The narratives of the French, English, and Dutch conquerors of the Guianas and the lesser Antilles accord with the observations of Humboldt in describing the Caribs as an ambitious and intelligent race, among whom there still existed traces of a superior social organization, such as the hereditary power of chiefs, respect for the priestly caste, and attachment to ancient customs. Employed only in fishing and hunting, the Carib was accustomed to the use of arms from childhood; war was the principal object of his existence, and the proofs through which the young warrior had to pass before being admitted to the ranks of the braves, remind us of the customs of certain North American Indians.
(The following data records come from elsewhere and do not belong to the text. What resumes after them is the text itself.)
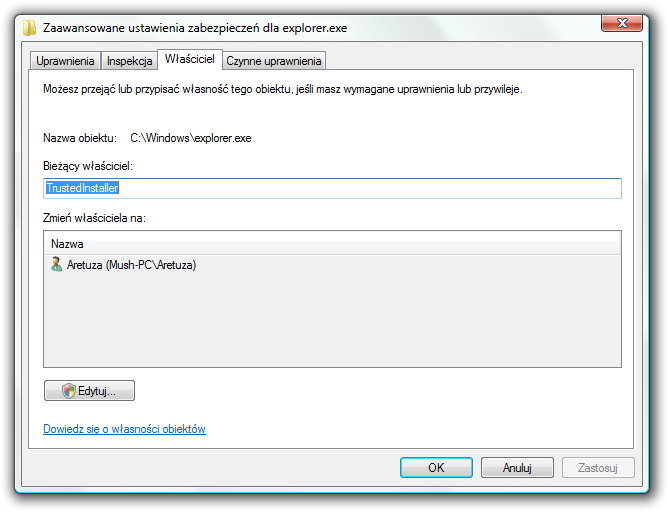
Task: Go to the Czynne uprawnienia tab
Action: 274,61
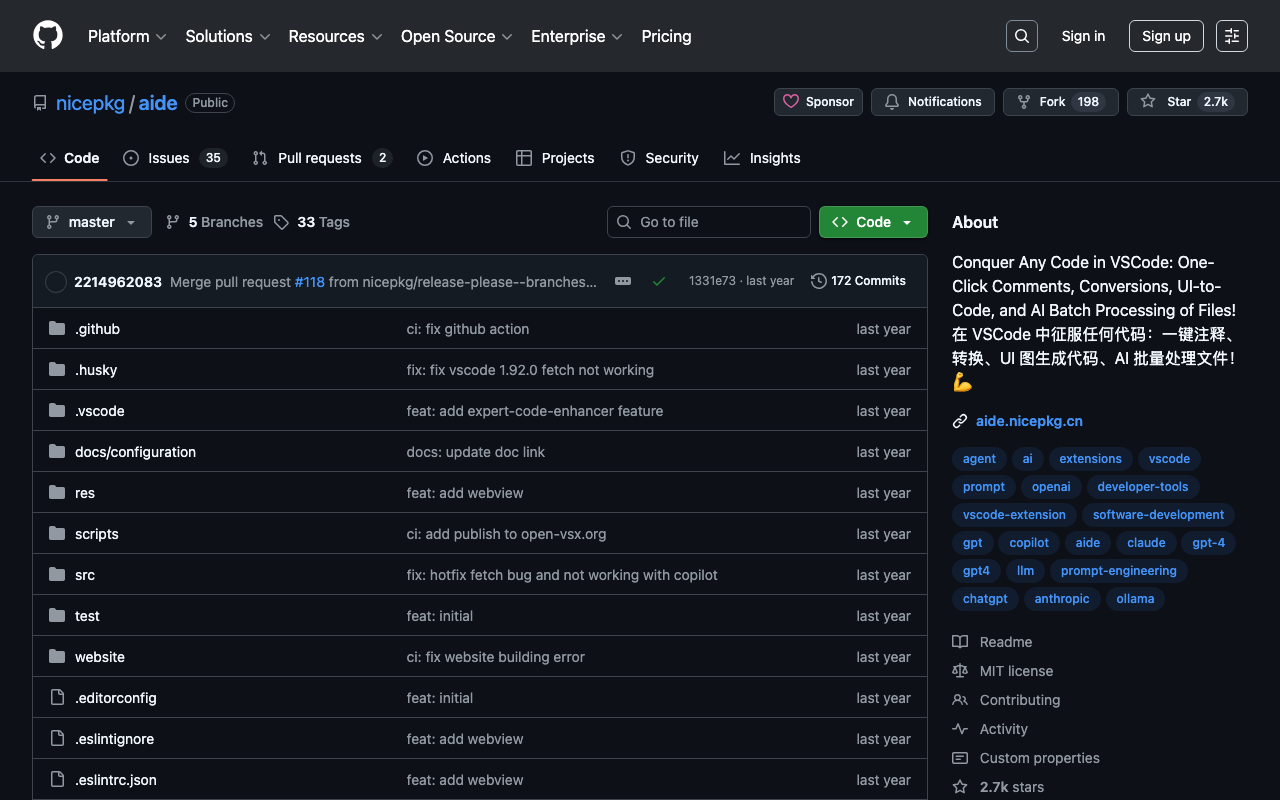Expand the Platform menu in header
The width and height of the screenshot is (1280, 800).
(x=127, y=36)
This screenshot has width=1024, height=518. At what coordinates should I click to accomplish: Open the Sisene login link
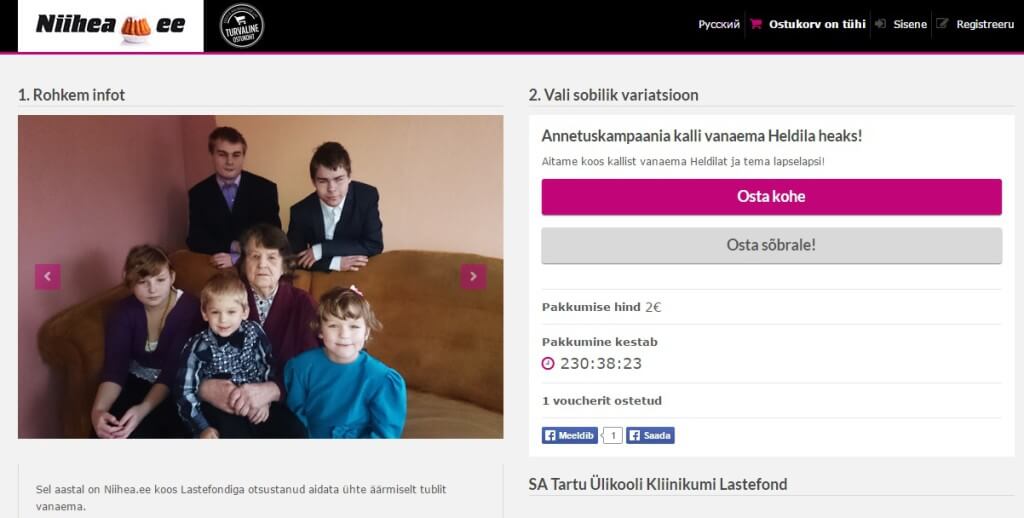point(910,24)
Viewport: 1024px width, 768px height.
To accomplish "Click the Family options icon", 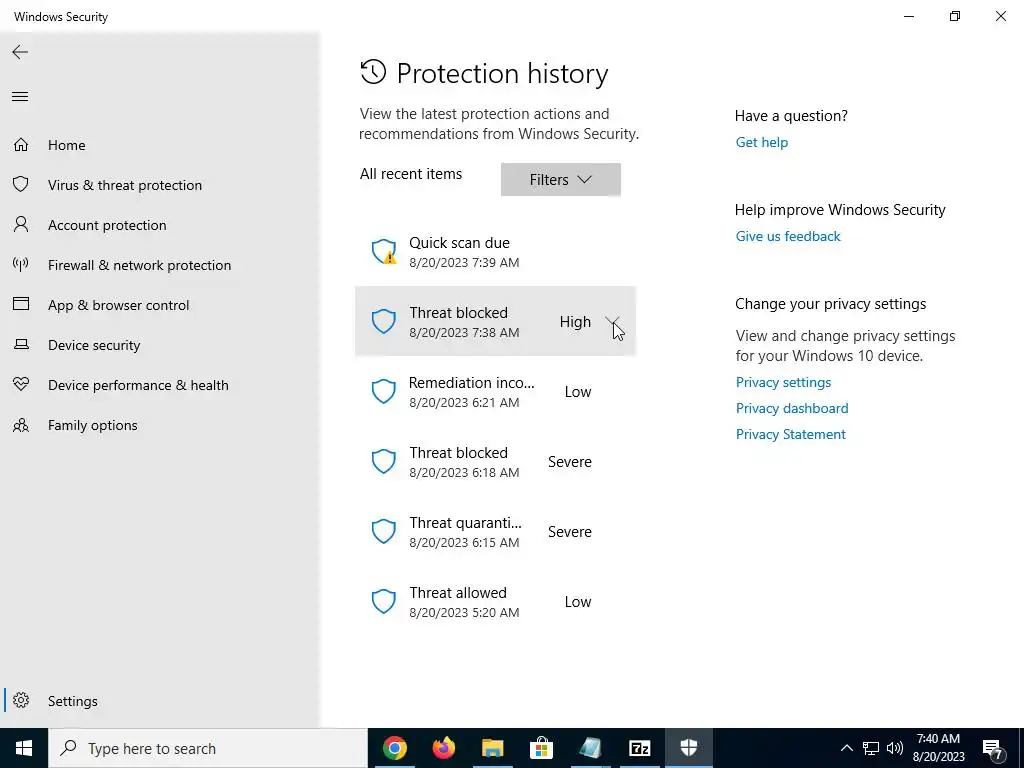I will [x=20, y=425].
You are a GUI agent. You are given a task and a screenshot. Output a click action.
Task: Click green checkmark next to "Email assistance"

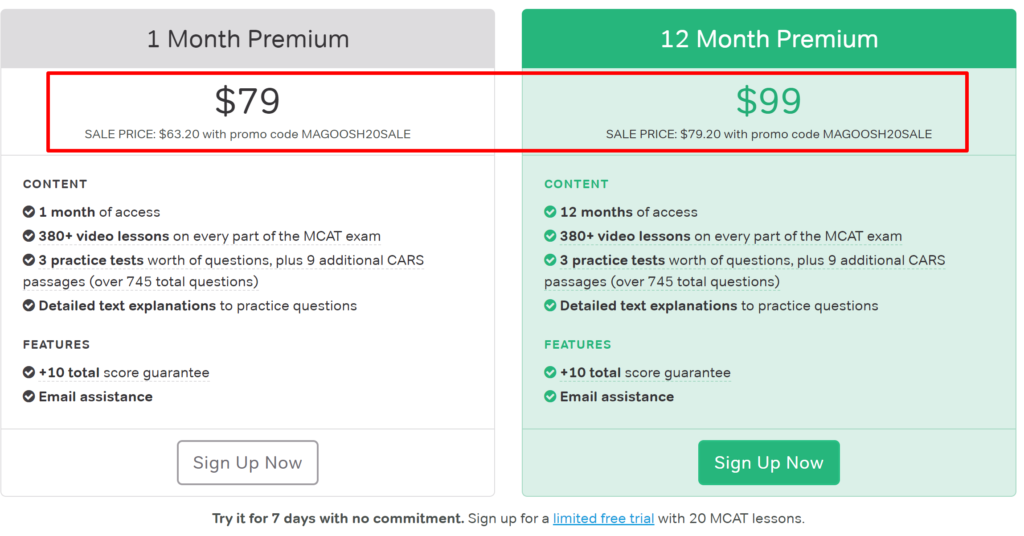click(550, 397)
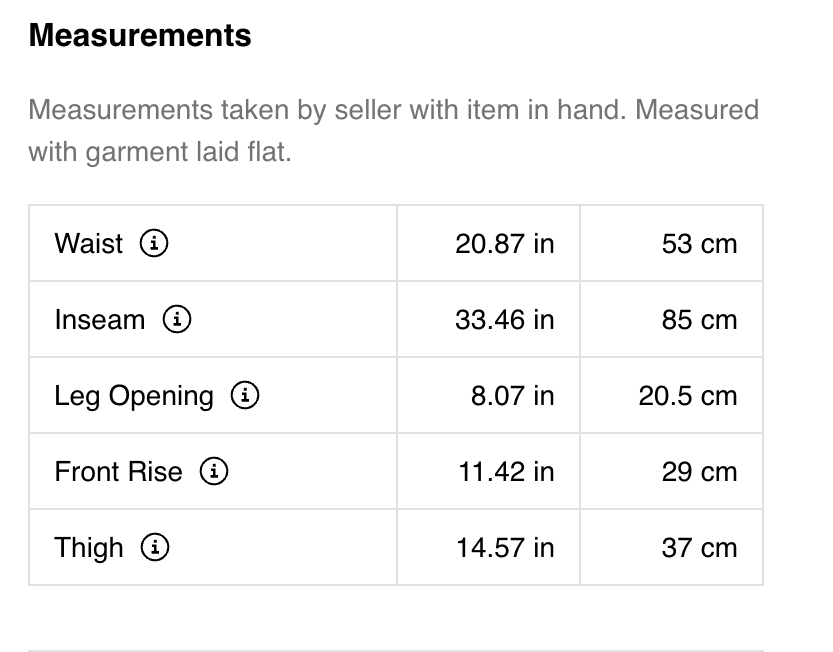
Task: Click the 20.87 in waist value
Action: pos(505,244)
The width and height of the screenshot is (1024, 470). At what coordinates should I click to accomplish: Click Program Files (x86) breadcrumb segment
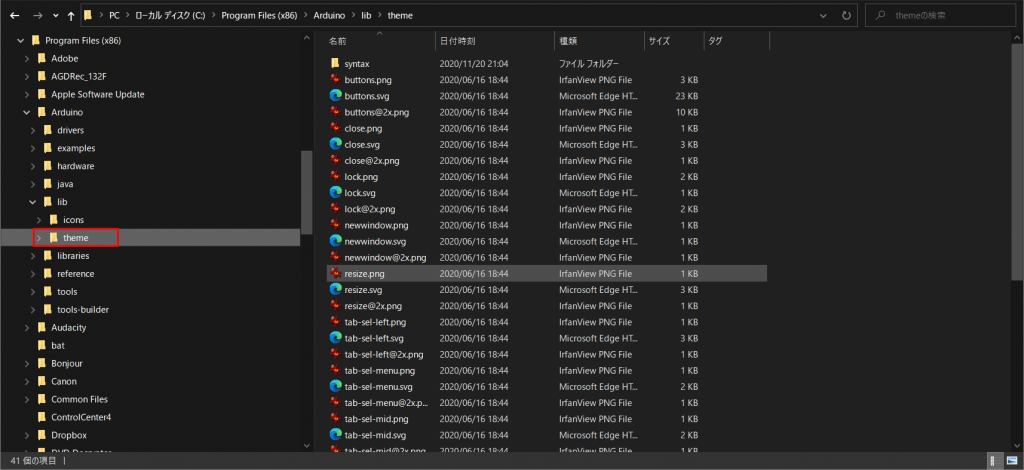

They were of a light yellow color with a sooty tint, small, black eyes, white and well-formed teeth, straight, shining, black hair, without a beard or hair on any other part of their bodies. The expression of their face was sad, like that of all savage tribes in tropical regions. They were of middle size, but strong and vigorous.

To protect their bodies from the stings of insects they anointed them with the juice or oil of certain plants. They were polygamous. From their women they exacted the most absolute submission. The females did all the domestic labor, and were not permitted to eat in the presence of the men. In case of infidelity the husband had the right to kill his wife. Each family formed a village by itself (carbet) where the oldest member ruled.

Their industry, besides the manufacture of their arms and canoes, was limited to the spinning and dyeing of cotton goods, notably their hammocks, and the making of pottery for domestic uses. Though possessing no temples, nor religious observances, they recognized two principles or spirits, the spirit of good (boyee) and the spirit of evil (maboya). The priests invoked the first or drove out the second as occasion required. Each individual had his good spirit.

Their language resembled in sound the Italian, the words being sonorous, terminating in vowels. By the end of the eighteenth century the missionaries had made vocabularies of 50 Carib dialects, and the Bible had been translated into one of them, the Arawak. A remarkable custom was the use of two distinct languages, one by the males, another by the females. Tradition says that when the Caribs first invaded the Antilles they put to death all the males but spared the females. The women continued speaking their own tongue and taught it to their daughters, but the sons learned their fathers' language. In time, both males and females learned both languages.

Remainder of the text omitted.